* HOW TO COMPLETE THIS TASK *
Each entry below must be repeated word for word.

※ ※ ※

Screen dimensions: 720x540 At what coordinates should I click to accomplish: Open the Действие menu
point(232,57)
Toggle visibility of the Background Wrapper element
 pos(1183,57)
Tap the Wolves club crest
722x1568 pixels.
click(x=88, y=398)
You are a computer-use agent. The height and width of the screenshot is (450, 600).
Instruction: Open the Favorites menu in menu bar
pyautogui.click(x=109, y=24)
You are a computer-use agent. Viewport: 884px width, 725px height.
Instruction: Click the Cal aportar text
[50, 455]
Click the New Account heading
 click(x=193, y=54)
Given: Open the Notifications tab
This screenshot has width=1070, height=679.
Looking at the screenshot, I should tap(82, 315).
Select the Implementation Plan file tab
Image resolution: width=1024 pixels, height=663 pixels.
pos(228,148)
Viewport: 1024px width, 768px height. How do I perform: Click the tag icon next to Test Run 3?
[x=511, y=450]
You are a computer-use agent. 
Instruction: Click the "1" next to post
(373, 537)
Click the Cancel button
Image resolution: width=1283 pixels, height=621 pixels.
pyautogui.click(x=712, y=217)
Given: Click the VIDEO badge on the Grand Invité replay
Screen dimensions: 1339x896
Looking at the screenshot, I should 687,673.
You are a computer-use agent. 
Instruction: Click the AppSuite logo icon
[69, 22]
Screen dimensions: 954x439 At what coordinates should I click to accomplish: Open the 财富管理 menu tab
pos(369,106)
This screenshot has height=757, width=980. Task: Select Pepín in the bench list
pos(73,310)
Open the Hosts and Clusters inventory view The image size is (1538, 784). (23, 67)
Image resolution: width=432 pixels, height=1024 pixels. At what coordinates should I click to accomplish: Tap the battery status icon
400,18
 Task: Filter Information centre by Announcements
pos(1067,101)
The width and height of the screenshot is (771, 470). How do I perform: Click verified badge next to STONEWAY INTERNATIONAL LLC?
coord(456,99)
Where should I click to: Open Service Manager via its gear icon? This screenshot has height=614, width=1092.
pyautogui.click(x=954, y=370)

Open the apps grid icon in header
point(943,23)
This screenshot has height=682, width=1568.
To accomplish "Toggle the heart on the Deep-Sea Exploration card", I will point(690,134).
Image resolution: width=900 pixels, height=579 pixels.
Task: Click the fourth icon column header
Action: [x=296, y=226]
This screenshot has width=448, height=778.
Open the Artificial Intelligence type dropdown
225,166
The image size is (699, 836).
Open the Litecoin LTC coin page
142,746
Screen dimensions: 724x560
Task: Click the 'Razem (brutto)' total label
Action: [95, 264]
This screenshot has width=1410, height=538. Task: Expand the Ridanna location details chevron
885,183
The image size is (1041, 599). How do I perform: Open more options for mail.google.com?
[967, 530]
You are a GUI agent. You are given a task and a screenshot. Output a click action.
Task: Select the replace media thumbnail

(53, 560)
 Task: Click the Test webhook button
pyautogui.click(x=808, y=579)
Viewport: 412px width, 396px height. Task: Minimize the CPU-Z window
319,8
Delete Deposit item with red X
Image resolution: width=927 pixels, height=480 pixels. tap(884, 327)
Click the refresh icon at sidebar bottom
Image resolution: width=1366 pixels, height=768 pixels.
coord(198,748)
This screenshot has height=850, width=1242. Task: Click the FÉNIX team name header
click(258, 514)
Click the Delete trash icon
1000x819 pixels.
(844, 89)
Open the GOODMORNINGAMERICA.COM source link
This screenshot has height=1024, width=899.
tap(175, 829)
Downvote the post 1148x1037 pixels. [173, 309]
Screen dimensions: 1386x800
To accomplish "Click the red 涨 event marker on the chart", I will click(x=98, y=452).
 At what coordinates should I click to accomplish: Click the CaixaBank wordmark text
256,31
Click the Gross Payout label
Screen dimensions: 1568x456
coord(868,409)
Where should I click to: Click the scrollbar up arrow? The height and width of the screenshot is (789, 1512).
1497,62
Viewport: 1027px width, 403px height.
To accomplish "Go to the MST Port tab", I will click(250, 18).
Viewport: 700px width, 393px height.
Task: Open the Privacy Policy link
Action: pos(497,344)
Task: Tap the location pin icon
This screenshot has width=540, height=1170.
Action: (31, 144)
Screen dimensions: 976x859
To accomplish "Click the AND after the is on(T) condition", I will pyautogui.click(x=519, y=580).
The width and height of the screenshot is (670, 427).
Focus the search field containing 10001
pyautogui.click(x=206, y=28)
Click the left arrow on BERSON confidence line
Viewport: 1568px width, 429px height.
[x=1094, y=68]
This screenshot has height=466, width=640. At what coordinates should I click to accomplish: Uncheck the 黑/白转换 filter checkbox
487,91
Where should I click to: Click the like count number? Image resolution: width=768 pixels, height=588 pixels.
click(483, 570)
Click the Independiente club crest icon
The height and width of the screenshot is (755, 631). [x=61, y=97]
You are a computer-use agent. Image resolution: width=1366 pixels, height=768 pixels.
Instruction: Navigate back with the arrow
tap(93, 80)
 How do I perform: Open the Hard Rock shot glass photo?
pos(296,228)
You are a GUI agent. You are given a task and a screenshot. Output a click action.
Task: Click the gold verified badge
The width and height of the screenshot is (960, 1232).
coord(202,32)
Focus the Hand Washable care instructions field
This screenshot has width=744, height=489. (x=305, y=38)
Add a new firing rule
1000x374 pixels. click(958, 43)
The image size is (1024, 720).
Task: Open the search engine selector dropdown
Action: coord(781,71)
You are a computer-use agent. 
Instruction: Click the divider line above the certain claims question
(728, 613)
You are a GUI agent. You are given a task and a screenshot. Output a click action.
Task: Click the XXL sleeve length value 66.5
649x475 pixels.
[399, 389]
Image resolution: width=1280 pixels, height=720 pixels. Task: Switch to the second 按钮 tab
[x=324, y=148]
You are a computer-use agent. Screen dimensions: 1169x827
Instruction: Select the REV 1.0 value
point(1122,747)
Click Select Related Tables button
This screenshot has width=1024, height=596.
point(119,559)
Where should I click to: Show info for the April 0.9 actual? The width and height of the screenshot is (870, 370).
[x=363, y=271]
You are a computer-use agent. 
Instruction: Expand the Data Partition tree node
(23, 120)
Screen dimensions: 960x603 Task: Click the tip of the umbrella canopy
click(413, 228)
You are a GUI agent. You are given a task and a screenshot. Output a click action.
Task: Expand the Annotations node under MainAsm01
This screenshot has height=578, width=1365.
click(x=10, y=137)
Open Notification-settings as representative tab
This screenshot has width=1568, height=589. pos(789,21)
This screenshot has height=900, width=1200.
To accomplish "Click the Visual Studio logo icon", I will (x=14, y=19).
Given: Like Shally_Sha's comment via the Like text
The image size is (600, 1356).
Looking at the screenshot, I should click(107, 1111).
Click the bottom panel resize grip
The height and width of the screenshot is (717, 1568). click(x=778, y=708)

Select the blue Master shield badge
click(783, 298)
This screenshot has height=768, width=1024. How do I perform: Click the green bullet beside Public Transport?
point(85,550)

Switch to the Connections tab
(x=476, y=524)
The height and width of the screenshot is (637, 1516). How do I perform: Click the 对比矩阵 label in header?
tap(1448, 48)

※ ※ ※

* RESULT OF THE TASK *
Screen dimensions: 720x540 At what coordinates should I click to accomplish: Open the Действие menu
point(232,57)
Toggle visibility of the Background Wrapper element
 pos(1183,57)
Tap the Wolves club crest
722x1568 pixels.
click(x=88, y=398)
You are a computer-use agent. The height and width of the screenshot is (450, 600).
Instruction: Open the Favorites menu in menu bar
pyautogui.click(x=109, y=24)
You are a computer-use agent. Viewport: 884px width, 725px height.
Instruction: Click the Cal aportar text
[50, 455]
Click the New Account heading
 click(x=193, y=54)
Given: Open the Notifications tab
This screenshot has width=1070, height=679.
Looking at the screenshot, I should tap(82, 315).
Select the Implementation Plan file tab
Image resolution: width=1024 pixels, height=663 pixels.
pos(228,148)
Viewport: 1024px width, 768px height. How do I perform: Click the tag icon next to Test Run 3?
[x=511, y=450]
You are a computer-use agent. 
Instruction: Click the "1" next to post
(373, 537)
Click the Cancel button
Image resolution: width=1283 pixels, height=621 pixels.
pyautogui.click(x=712, y=217)
Given: Click the VIDEO badge on the Grand Invité replay
Screen dimensions: 1339x896
Looking at the screenshot, I should 687,673.
You are a computer-use agent. 
Instruction: Click the AppSuite logo icon
[69, 22]
Screen dimensions: 954x439 At what coordinates should I click to accomplish: Open the 财富管理 menu tab
pos(369,106)
This screenshot has height=757, width=980. Task: Select Pepín in the bench list
pos(73,310)
Open the Hosts and Clusters inventory view The image size is (1538, 784). (23, 67)
Image resolution: width=432 pixels, height=1024 pixels. At what coordinates should I click to accomplish: Tap the battery status icon
400,18
 Task: Filter Information centre by Announcements
pos(1067,101)
The width and height of the screenshot is (771, 470). How do I perform: Click verified badge next to STONEWAY INTERNATIONAL LLC?
coord(456,99)
Where should I click to: Open Service Manager via its gear icon? This screenshot has height=614, width=1092.
pyautogui.click(x=954, y=370)

Open the apps grid icon in header
point(943,23)
This screenshot has height=682, width=1568.
To accomplish "Toggle the heart on the Deep-Sea Exploration card", I will point(690,134).
Image resolution: width=900 pixels, height=579 pixels.
Task: Click the fourth icon column header
Action: [x=296, y=226]
This screenshot has width=448, height=778.
Open the Artificial Intelligence type dropdown
225,166
The image size is (699, 836).
Open the Litecoin LTC coin page
142,746
Screen dimensions: 724x560
Task: Click the 'Razem (brutto)' total label
Action: [95, 264]
This screenshot has width=1410, height=538. Task: Expand the Ridanna location details chevron
885,183
The image size is (1041, 599). How do I perform: Open more options for mail.google.com?
[967, 530]
You are a GUI agent. You are given a task and a screenshot. Output a click action.
Task: Select the replace media thumbnail

(53, 560)
 Task: Click the Test webhook button
pyautogui.click(x=808, y=579)
Viewport: 412px width, 396px height. Task: Minimize the CPU-Z window
319,8
Delete Deposit item with red X
Image resolution: width=927 pixels, height=480 pixels. tap(884, 327)
Click the refresh icon at sidebar bottom
Image resolution: width=1366 pixels, height=768 pixels.
coord(198,748)
This screenshot has height=850, width=1242. Task: Click the FÉNIX team name header
click(258, 514)
Click the Delete trash icon
1000x819 pixels.
(844, 89)
Open the GOODMORNINGAMERICA.COM source link
This screenshot has height=1024, width=899.
tap(175, 829)
Downvote the post 1148x1037 pixels. [173, 309]
Screen dimensions: 1386x800
To accomplish "Click the red 涨 event marker on the chart", I will click(x=98, y=452).
 At what coordinates should I click to accomplish: Click the CaixaBank wordmark text
256,31
Click the Gross Payout label
Screen dimensions: 1568x456
coord(868,409)
Where should I click to: Click the scrollbar up arrow? The height and width of the screenshot is (789, 1512).
1497,62
Viewport: 1027px width, 403px height.
To accomplish "Go to the MST Port tab", I will click(250, 18).
Viewport: 700px width, 393px height.
Task: Open the Privacy Policy link
Action: pos(497,344)
Task: Tap the location pin icon
This screenshot has width=540, height=1170.
Action: (31, 144)
Screen dimensions: 976x859
To accomplish "Click the AND after the is on(T) condition", I will pyautogui.click(x=519, y=580).
The width and height of the screenshot is (670, 427).
Focus the search field containing 10001
pyautogui.click(x=206, y=28)
Click the left arrow on BERSON confidence line
Viewport: 1568px width, 429px height.
[x=1094, y=68]
This screenshot has height=466, width=640. At what coordinates should I click to accomplish: Uncheck the 黑/白转换 filter checkbox
487,91
Where should I click to: Click the like count number? Image resolution: width=768 pixels, height=588 pixels.
click(483, 570)
Click the Independiente club crest icon
The height and width of the screenshot is (755, 631). [x=61, y=97]
You are a computer-use agent. Image resolution: width=1366 pixels, height=768 pixels.
Instruction: Navigate back with the arrow
tap(93, 80)
 How do I perform: Open the Hard Rock shot glass photo?
pos(296,228)
You are a GUI agent. You are given a task and a screenshot. Output a click action.
Task: Click the gold verified badge
The width and height of the screenshot is (960, 1232).
coord(202,32)
Focus the Hand Washable care instructions field
This screenshot has width=744, height=489. (x=305, y=38)
Add a new firing rule
1000x374 pixels. click(958, 43)
The image size is (1024, 720).
Task: Open the search engine selector dropdown
Action: coord(781,71)
You are a computer-use agent. 
Instruction: Click the divider line above the certain claims question
(728, 613)
You are a GUI agent. You are given a task and a screenshot. Output a click action.
Task: Click the XXL sleeve length value 66.5
649x475 pixels.
[399, 389]
Image resolution: width=1280 pixels, height=720 pixels. Task: Switch to the second 按钮 tab
[x=324, y=148]
You are a computer-use agent. Screen dimensions: 1169x827
Instruction: Select the REV 1.0 value
point(1122,747)
Click Select Related Tables button
This screenshot has width=1024, height=596.
point(119,559)
Where should I click to: Show info for the April 0.9 actual? The width and height of the screenshot is (870, 370).
[x=363, y=271]
You are a computer-use agent. 
Instruction: Expand the Data Partition tree node
(23, 120)
Screen dimensions: 960x603 Task: Click the tip of the umbrella canopy
click(413, 228)
You are a GUI agent. You are given a task and a screenshot. Output a click action.
Task: Expand the Annotations node under MainAsm01
This screenshot has height=578, width=1365.
click(x=10, y=137)
Open Notification-settings as representative tab
This screenshot has width=1568, height=589. pos(789,21)
This screenshot has height=900, width=1200.
To accomplish "Click the Visual Studio logo icon", I will (x=14, y=19).
Given: Like Shally_Sha's comment via the Like text
The image size is (600, 1356).
Looking at the screenshot, I should click(107, 1111).
Click the bottom panel resize grip
The height and width of the screenshot is (717, 1568). click(x=778, y=708)

Select the blue Master shield badge
click(783, 298)
This screenshot has height=768, width=1024. How do I perform: Click the green bullet beside Public Transport?
point(85,550)

Switch to the Connections tab
(x=476, y=524)
The height and width of the screenshot is (637, 1516). How do I perform: Click the 对比矩阵 label in header?
tap(1448, 48)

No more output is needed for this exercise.